Cette histoire a refait surface avec la révolution islamique en Iran et la guerre entre l’Iran et Irak dans les années 1980, deux évènements qui ont fait naître un premier groupe de ‘convertis’. ‘Le seul fait qu’Ali, qui occupait une place primordiale au côté de Mahomet, fut assassiné et que son fils Hussein fut massacré par d’autres musulmans, incite les gens à adhérer au chiisme’, affirme Cheik Abdallah.
‘Pleurer, ça fait du bien’
La hiérarchie au sein du chiisme constitue un autre attrait pour bon nombre de sunnites. Fatiha, par exemple, se réjouit de ce qu’il y ait un seul ministre du culte qui a la responsabilité de répondre aux questions des croyants. ‘Le chiisme est une religion très structurée. Il n’y a pas de chaos’, dit la chercheuse Imane Lachkar. ‘Il y a peu de marge pour ijtihad, l’interprétation religieuse. Les chiites croient qu’il y a des gens qui sont mieux placés pour donner une interprétation. Ils croient également à l’infaillibilité du prophète et des douze imams qui descendent de lui. Voilà une grande différence avec les sunnites.’
Il est vrai que l’actualité politique a mis le chiisme au premier plan. Mais les gens ne changent pas de courant islamique pour des raisons politiques. ‘Si Hassan Nasrallah, le dirigeant du Hezbollah chiite au Liban, est très populaire chez les sunnites, ce n’est pas une raison pour ces derniers de devenir chiites’, dit Cheik Abdallah.
Le passage au chiisme n’est pas perçu comme un changement, c’est plutôt un retour à l'origine. ‘Il s’agit de revoir l’histoire d'un œil critique’, dit Imane Lachkar. ‘Beaucoup de gens ont le sentiment d’avoir vécu dans le mensonge, car l’histoire est écrite par les vainqueurs. Le passage ne mène pas non plus à une rupture avec le contexte social. ‘Les chiites sont assez réticents à parler de leur façon de vivre le chiisme, surtout quand ils croient que leur entourage ne les comprendra pas. En revanche, certains d’entre eux, surtout ceux qui se sont instruits dans la langue et la culture arabes, arrivent à ‘convertir’ toute leur famille’, raconte la chercheuse.
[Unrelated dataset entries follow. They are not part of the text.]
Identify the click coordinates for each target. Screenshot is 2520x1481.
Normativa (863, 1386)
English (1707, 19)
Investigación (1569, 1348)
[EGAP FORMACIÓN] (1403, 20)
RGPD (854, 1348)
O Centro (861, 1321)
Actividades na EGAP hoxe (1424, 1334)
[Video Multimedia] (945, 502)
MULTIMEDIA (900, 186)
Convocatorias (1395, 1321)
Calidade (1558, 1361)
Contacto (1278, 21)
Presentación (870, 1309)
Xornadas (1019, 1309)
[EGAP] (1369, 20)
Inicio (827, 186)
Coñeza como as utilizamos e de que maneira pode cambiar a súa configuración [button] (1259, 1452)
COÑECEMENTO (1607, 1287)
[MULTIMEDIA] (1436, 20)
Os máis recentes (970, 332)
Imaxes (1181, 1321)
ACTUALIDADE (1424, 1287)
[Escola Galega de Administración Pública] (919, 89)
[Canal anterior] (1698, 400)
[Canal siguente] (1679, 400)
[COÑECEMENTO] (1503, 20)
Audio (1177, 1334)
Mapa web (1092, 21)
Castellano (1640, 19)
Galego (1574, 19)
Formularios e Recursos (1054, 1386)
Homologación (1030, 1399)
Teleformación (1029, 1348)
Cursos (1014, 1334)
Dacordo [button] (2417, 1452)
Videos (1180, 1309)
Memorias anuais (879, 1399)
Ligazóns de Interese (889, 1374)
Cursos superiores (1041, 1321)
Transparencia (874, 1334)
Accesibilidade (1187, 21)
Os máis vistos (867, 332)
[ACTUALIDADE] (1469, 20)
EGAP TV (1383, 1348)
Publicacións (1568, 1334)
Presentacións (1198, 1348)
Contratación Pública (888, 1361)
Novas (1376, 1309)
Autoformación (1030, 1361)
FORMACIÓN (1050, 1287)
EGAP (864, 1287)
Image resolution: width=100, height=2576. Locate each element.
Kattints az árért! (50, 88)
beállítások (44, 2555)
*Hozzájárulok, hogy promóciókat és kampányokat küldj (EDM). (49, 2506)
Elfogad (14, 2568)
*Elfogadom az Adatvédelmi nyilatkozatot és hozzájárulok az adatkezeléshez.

‘Être chiite, c’est aussi un processus’, affirme-t-elle. ‘Les gens tâchent d’être chiites. Ils essaient de comprendre ce qui s’est passé à cette époque. La commémoration de la mort d’Hussein est un bon exemple. Les chiites s’efforcent d'intérioriser la tragédie de Karbala. Ils se préparent pendant plusieurs jours. L'apothéose vient le dixième jour, le jour d’Asjoera, où Hussein fut assassiné. L’objectif, c’est de compatir à cette tragédie.’
‘Il ne s’agit pas de se mortifier jusqu’au sang’, dit Cheik Abdallah. ‘Pour entrer dans le deuil, on se donne juste un léger coup sur le torse, comme le faisaient les gens qui entendaient parler de l’assassinat de Hussein. Et on pleure, par amour d’ahl al-bayt. Pleurer, ça fait du bien, aux hommes aussi.’
‘Il est bien de se poser des questions sur l’histoire; cela témoigne d’un esprit critique. Mais il est remarquable de voir combien les nouveaux chiites peuvent être dogmatiques’, raconte Imane Lachkar. ‘Même un esprit critique a ces limites sur ce plan-là.’